Utilizing Community Resources, New Payment Models, Technology to Deliver Accountable Care

Laura Joszt, MA
At the Accountable Care Delivery Congress, speakers discussed ways to address social determinants of health, use payment mechanisms as levers, and forge connections through technology.
The American Journal of Accountable Care. 2018;6(2):36-37
The United States healthcare system is undergoing a shift to value-based care that has been uneven across sectors and parts of the country, but there are plenty of organizations pushing forward, explained speakers at the forefront of the movement during The American Journal of Managed Care®’s Accountable Care Delivery Congress, held May 11, 2018, in San Diego, California.

During her keynote speech, Suzanne Delbanco, PhD, MPH, executive director of Catalyst for Payment Reform, explained that employers may sometimes be intimidated by the idea of purchasing healthcare, but they are in a position to transform the market.

Although employers are interested in new models tying payment to value, Delbanco’s group believes that each of the myriad of payment types in healthcare has a place, including fee-for-service.

“We don’t believe that we’re necessarily moving from traditional fee-for-service all the way to global payment and [will] reach Nirvana and then we’re done,” she said.

Employers are also making efforts to control costs without impacting quality through new benefit designs, provider network arrangements, and providing services like onsite or near-site clinics or telehealth as alternative settings of less expensive care.

Attention to Social Needs
The first panel of the meeting focused on new ways of delivering care to address social determinants of health. Rachel Gold, PhD, MPH, of the Kaiser Permanente Center for Health Research and OCHIN, explained that the biggest challenge to addressing social determinants of health that she is trying to overcome is how community health centers can start to collect social determinant data and document them so providers can actually be aware of them.

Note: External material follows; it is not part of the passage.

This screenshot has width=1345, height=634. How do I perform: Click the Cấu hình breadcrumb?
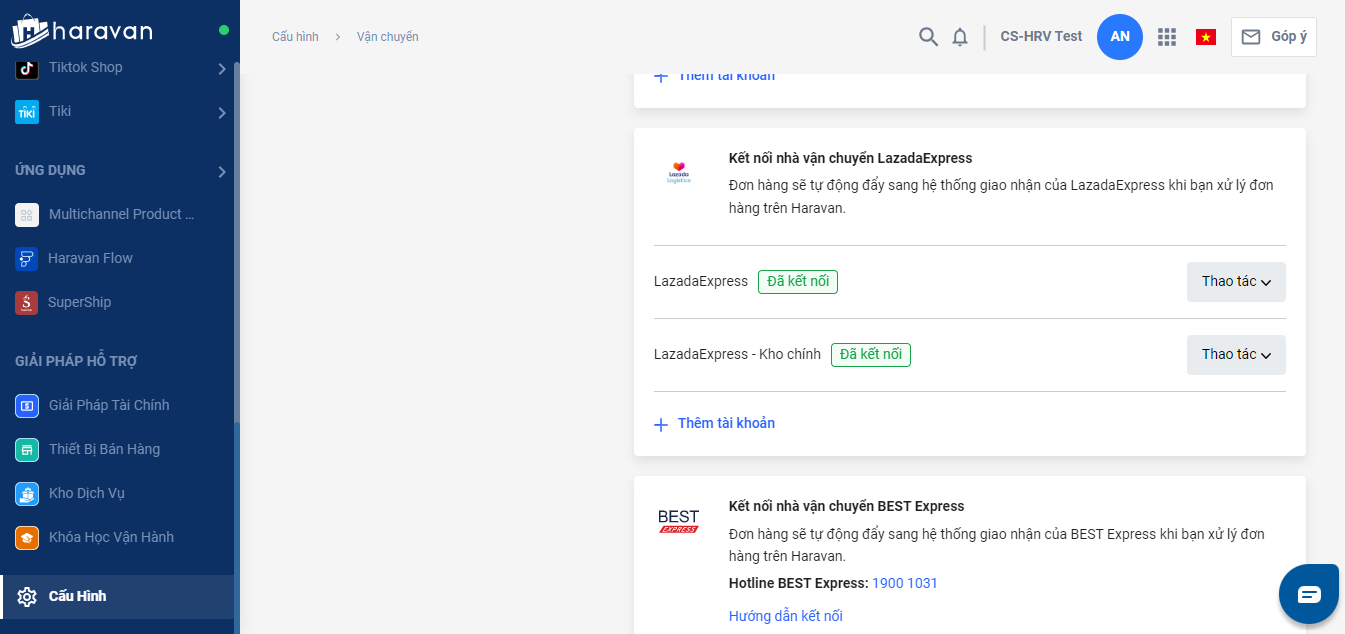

Developing care plans for patients is a futile effort if providers don’t know a patient’s social needs. For instance, if a patient is homeless, a provider shouldn’t prescribe a medication that needs to be refrigerated, she explained.

“Sounds obvious, but if the provider doesn’t know the patient’s homeless, because it’s not in the record, and they didn’t think to ask, then they’re going to create a serious barrier to the patient acting on their care recommendations,” Gold said.

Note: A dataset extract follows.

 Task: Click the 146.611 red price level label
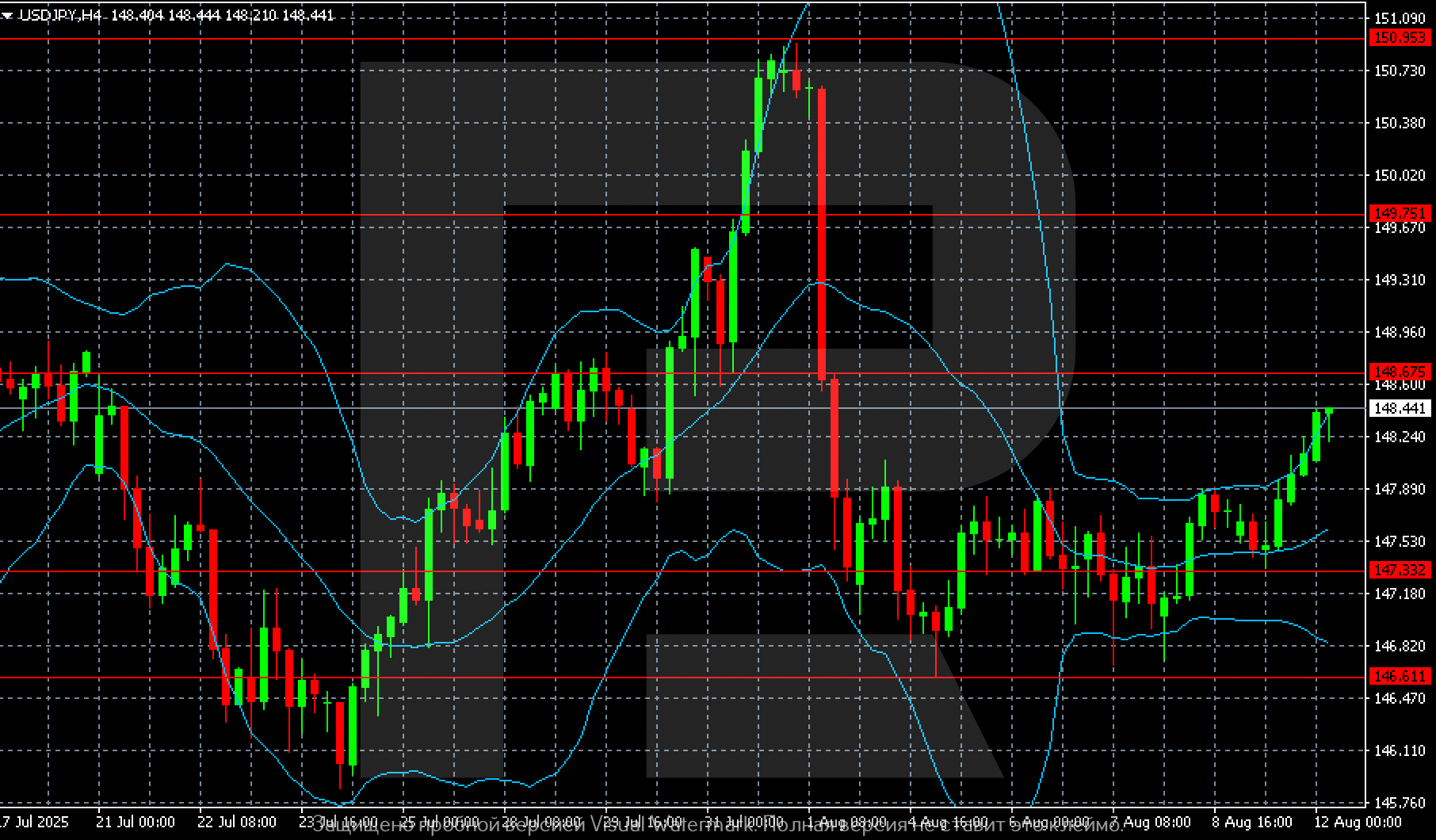coord(1400,676)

She added that her research has also shown that sometimes there are reasons to not screen for social needs, as the providers don’t always have a way to address the patient’s needs. In the Portland area, there is a housing crisis, so if a provider finds out that a patient is homeless, the provider might not actually be able to do anything about it.

Karin VanZant, of CareSource, pushed back by emphasizing that identification of social needs has to happen. There are always resources available, even if certain geographic areas may have supply­-and-demand issues. The trick is to knit together the social fabric and safety net within the geography.

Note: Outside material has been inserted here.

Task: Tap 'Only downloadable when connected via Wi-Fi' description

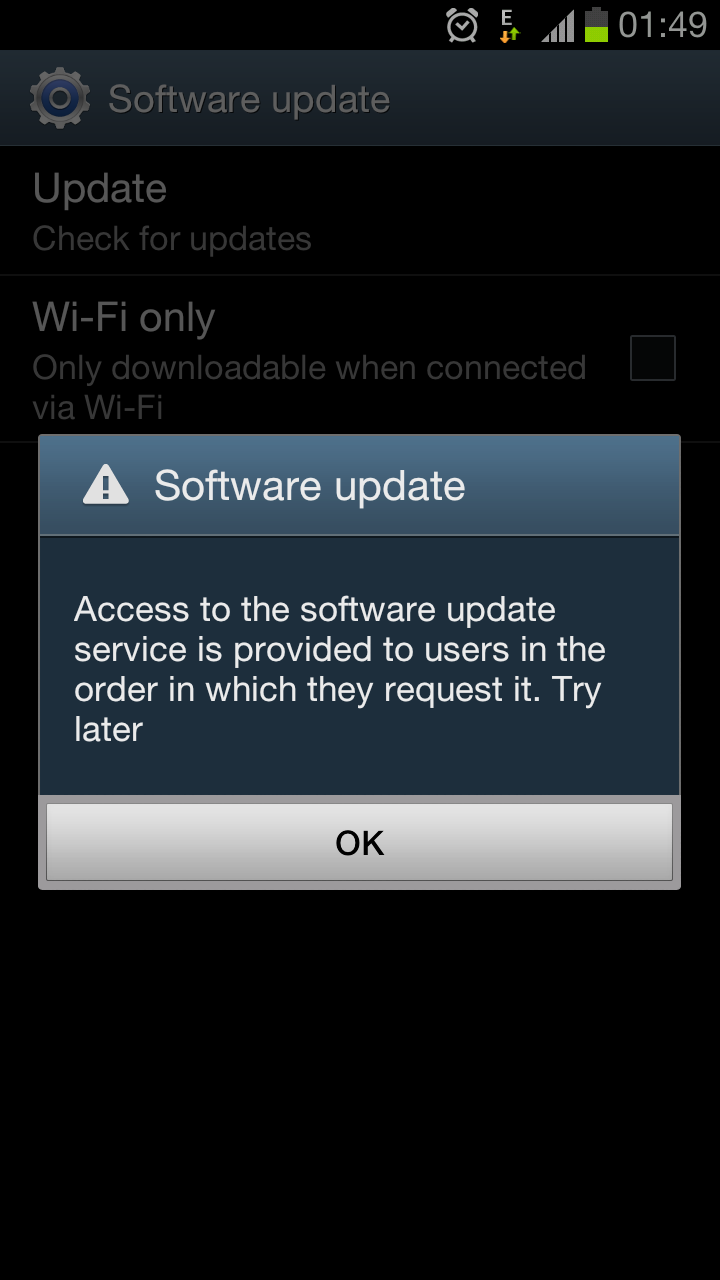Action: point(309,387)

Carter Wilson, MCOM, of the Camden Coalition of Healthcare Providers, added that providers need to tailor screening questions to the available resources within a community. Still, he finds that primary care physicians are hesitant to ask questions about social needs because they “don’t want to open that can of worms.” He’s trying to train them to be comfortable bringing up these issues.

“It’s only a can of worms for the provider—not for the patient,” Wilson said. “The patient is living this life. They’re not traumatized by their own life or talking about their own life. So, it’s a provider anxiety about what they’re going to do to their patients, and it’s incorrect.”